**What is expected:**
Your output should be the lines from the one containing "Task: Uncheck 与图层对齐 align with layer" through the last line below, both ends included, exactly as written and free of pictures.

**Saved data entries:**
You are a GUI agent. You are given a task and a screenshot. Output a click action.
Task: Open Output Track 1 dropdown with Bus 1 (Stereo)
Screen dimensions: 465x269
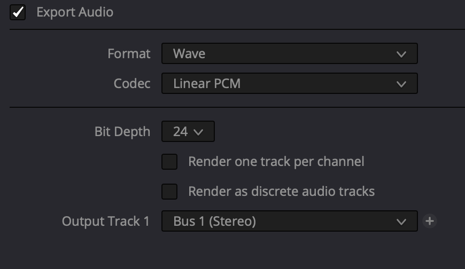[x=289, y=221]
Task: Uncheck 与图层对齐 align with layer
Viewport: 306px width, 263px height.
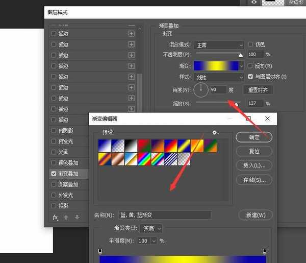Action: click(x=250, y=77)
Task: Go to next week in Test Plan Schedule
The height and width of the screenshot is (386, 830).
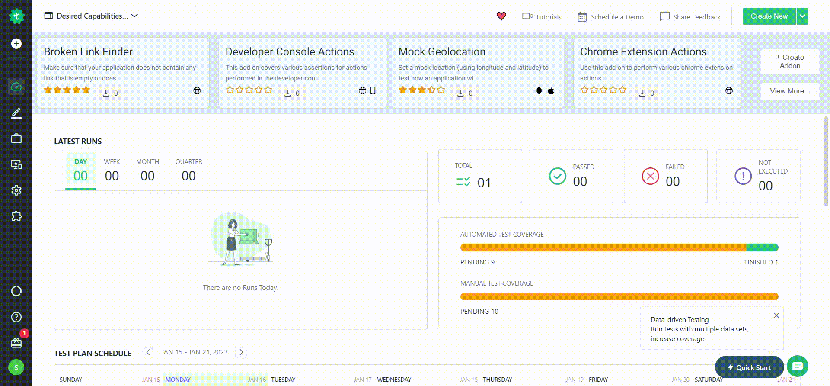Action: point(241,353)
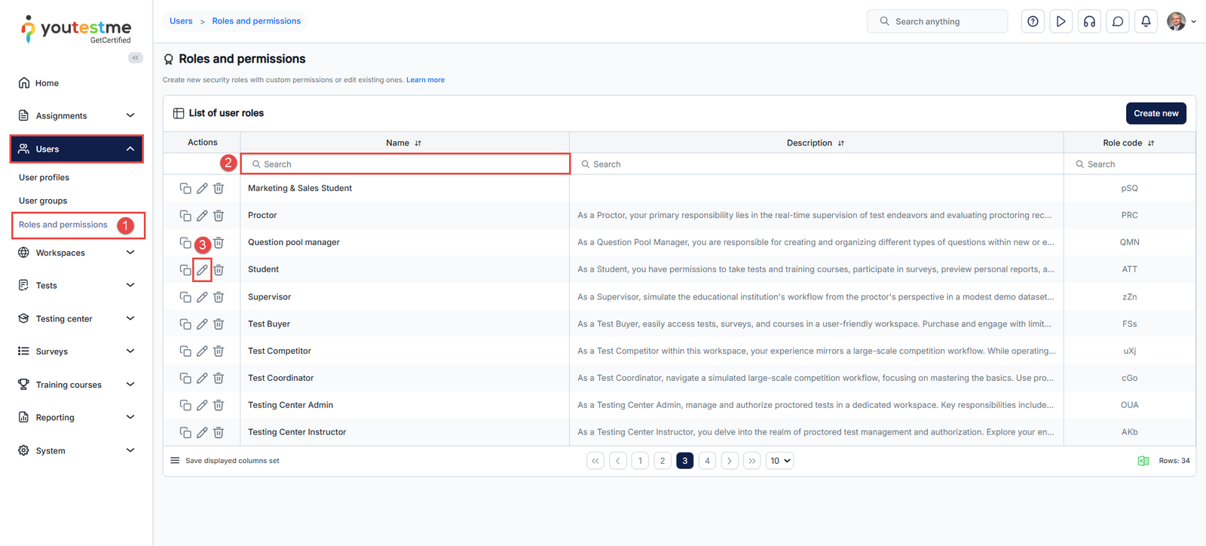Viewport: 1206px width, 546px height.
Task: Go to page 4 of roles
Action: 707,461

**Response for this exercise:**
Task: Uncheck 与图层对齐 align with layer
Viewport: 306px width, 263px height.
Action: click(x=250, y=77)
Task: Go to next week in Test Plan Schedule
The height and width of the screenshot is (386, 830).
Action: point(241,353)
Viewport: 1206px width, 546px height.
Task: Go to page 4 of roles
Action: 707,461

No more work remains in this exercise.